(RECORDS PROVIDED):
####

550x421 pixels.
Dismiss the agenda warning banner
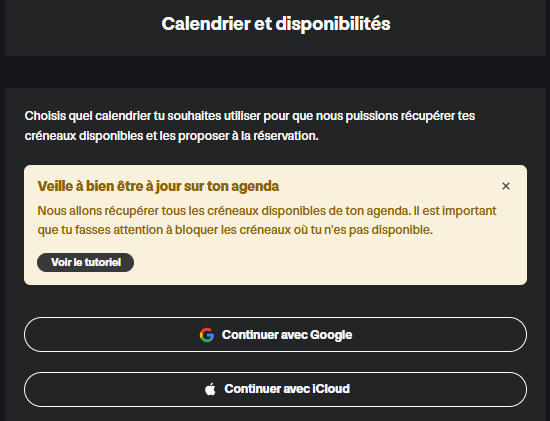[x=505, y=186]
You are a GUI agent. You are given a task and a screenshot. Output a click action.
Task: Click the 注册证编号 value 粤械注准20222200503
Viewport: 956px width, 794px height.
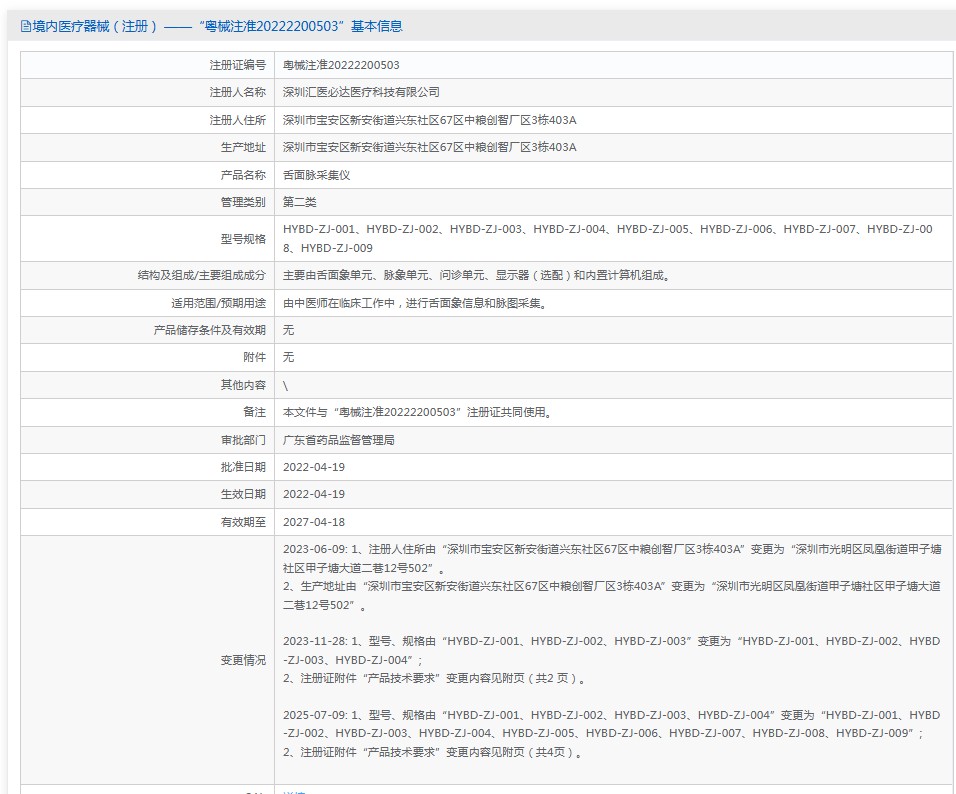click(341, 65)
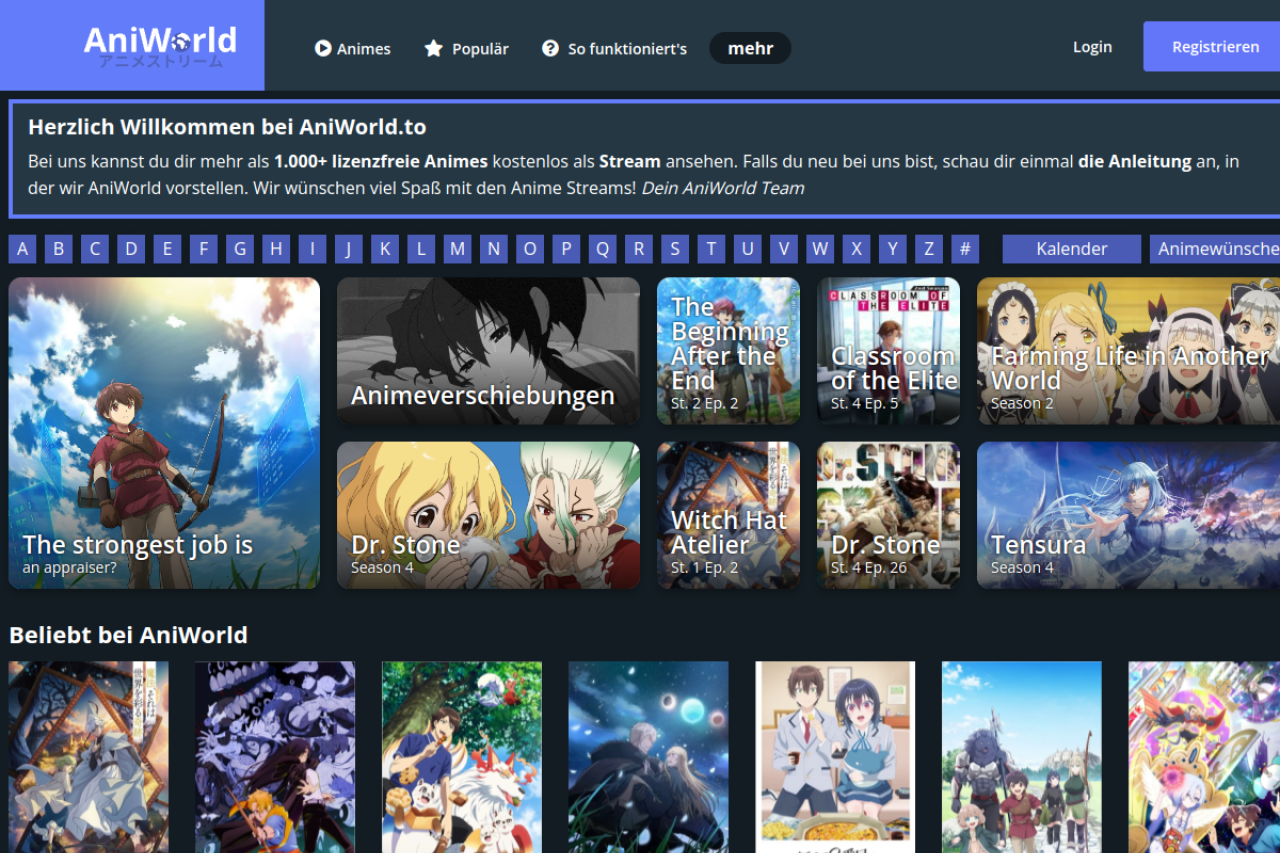1280x853 pixels.
Task: Click the play icon beside Animes
Action: tap(323, 48)
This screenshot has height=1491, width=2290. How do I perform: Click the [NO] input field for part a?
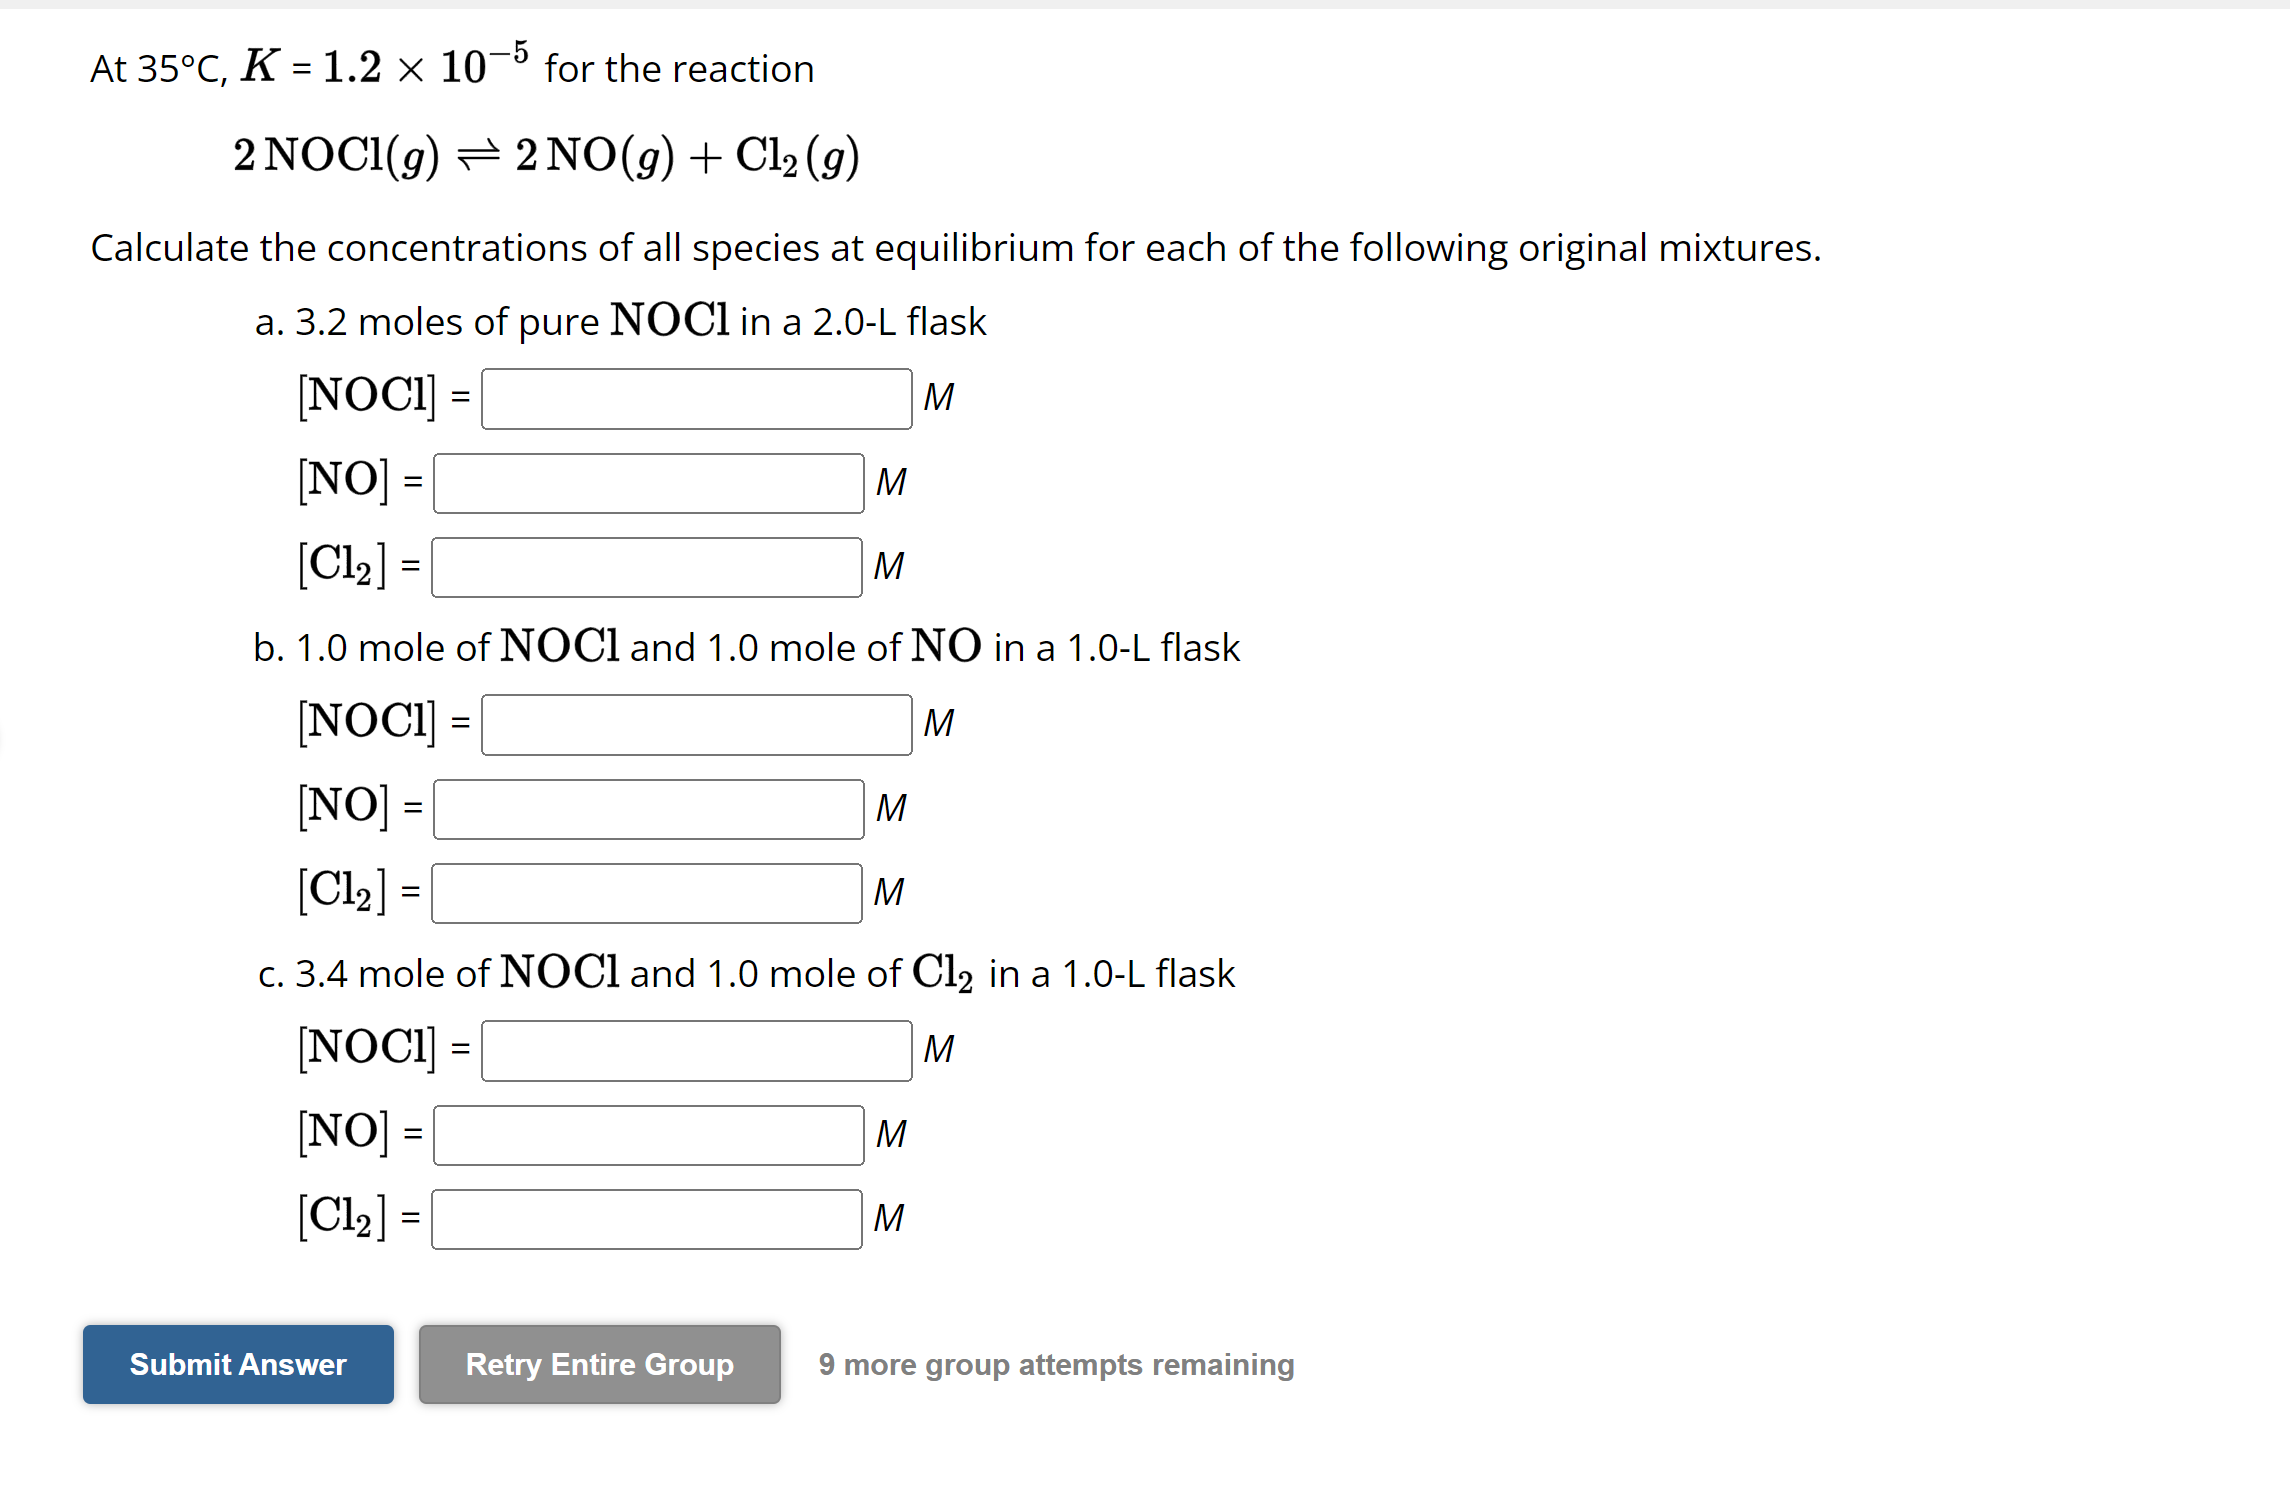click(647, 483)
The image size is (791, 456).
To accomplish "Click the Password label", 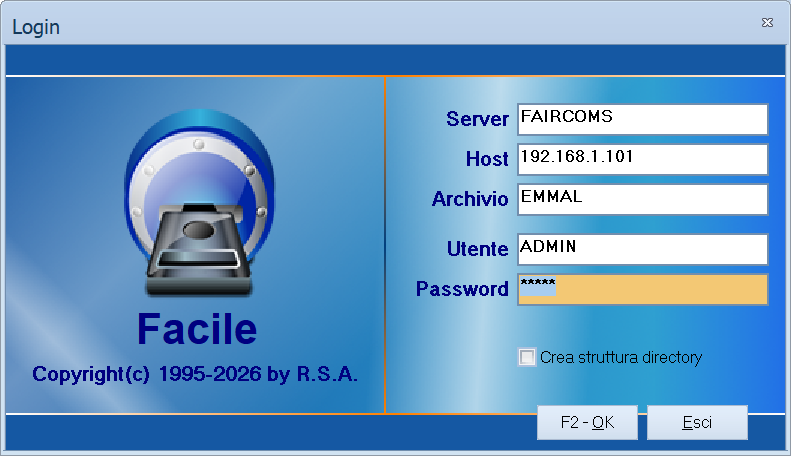I will (x=462, y=289).
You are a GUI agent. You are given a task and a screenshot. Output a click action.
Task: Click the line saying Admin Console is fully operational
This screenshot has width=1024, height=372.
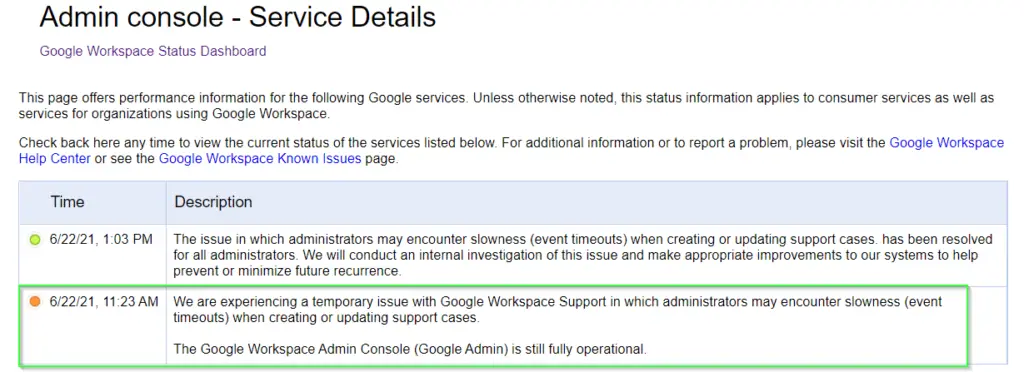tap(410, 349)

####

(TASK INSTRUCTIONS):
Reproduce only the lines of the records from the start up to and including the line that holds "Task: Click the 注册证编号 value 粤械注准20222200503"; do not carry over any picture.

(YOUR RESPONSE):
550x421 pixels.
Dismiss the agenda warning banner
[x=505, y=186]
You are a GUI agent. You are given a task and a screenshot. Output a click action.
Task: Click the 注册证编号 value 粤械注准20222200503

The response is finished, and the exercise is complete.